Starbucks has great news for dairy-free customers

If you're vegan or lactose intolerant, love Starbucks, and dream of coffee and lattes made with oat milk, have we got news for you. In a lengthy corporate blog post covering a variety of Starbucks news (including the announcement of a new Chair for its Board of Directors, plans to open several thousand new locations worldwide by 2030, and improvements to its Starbucks rewards digital offers) Starbucks says it's now planning to offer oatmilk in all stores across the U.S. starting this spring. That should please oat milk fans in the U.S., who might have felt it unfair that Starbucks has actually been offering that particular dairy-free alternative in Europe since 2018 (via Starbucks). 

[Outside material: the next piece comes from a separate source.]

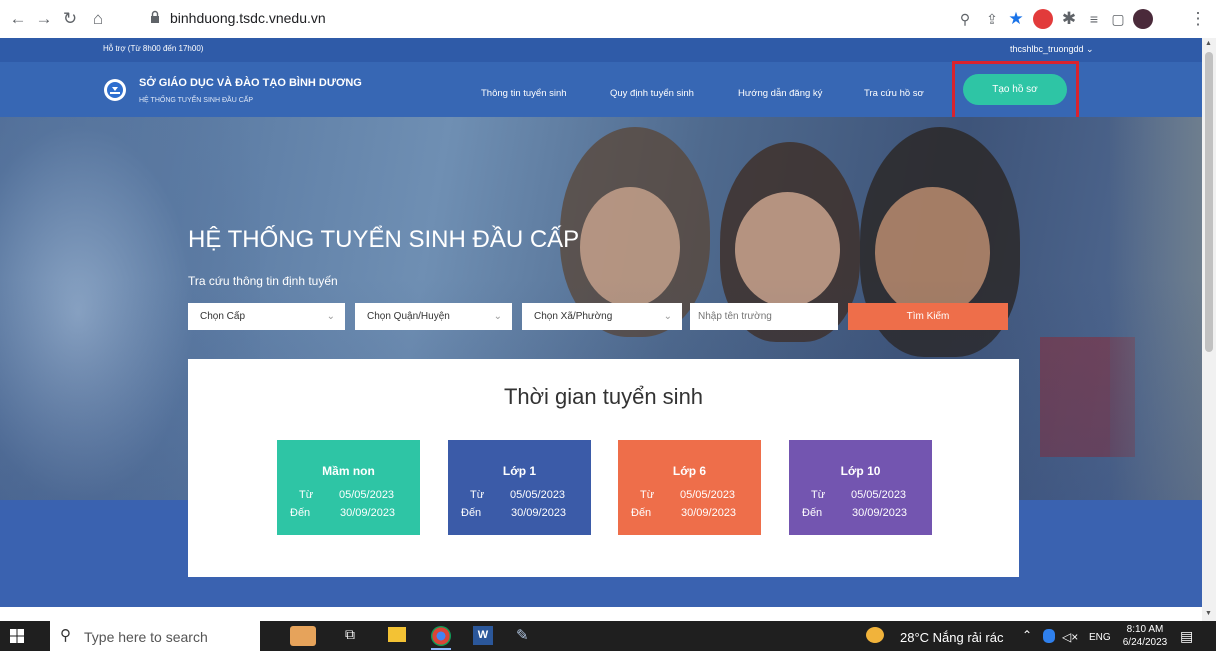 The image size is (1216, 651). What do you see at coordinates (1027, 635) in the screenshot?
I see `system-tray-chevron-icon: ⌃` at bounding box center [1027, 635].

While you could argue that Oatly brand oatmilk has been available in U.S. Starbucks locations since March 2019, the dairy-free option has really only been offered at select Starbucks Reserve locations, according to Today. Oatly oatmilk joins the coffee chain's other non-dairy options which include almondmilk, coconutmilk, and soymilk

Starbucks wants to invest more in non-dairy milks

Dairy-free milks are becoming more popular because they are seen as being healthier than cows milk by some. Even so, Today points out that non-dairy milks generally don't contain as much protein, and some varieties have more sugar than others. The outlet gives the example of a flat white from Starbucks which can have 220 calories, 11 grams of fat, 18 grams of carbs, and 12 grams of protein when made with 2 percent milk. An almondmilk flat white from the chain, on the other hand, can have 170 calories, 5 grams of fat, 30 grams of carbs, and only 3 grams of protein.

But Starbucks says it has a good reason to invest in non-dairy milks. In that same company note, it says it has seen its cold beverage offerings grow by almost 45 percent over the last four years, and has promised to continue innovating within the non-dairy space. Starbucks says it began offering plant-based milks in 1997 with the debut of soymilk, followed by coconutmilk in 2015 and almondmilk in 2016.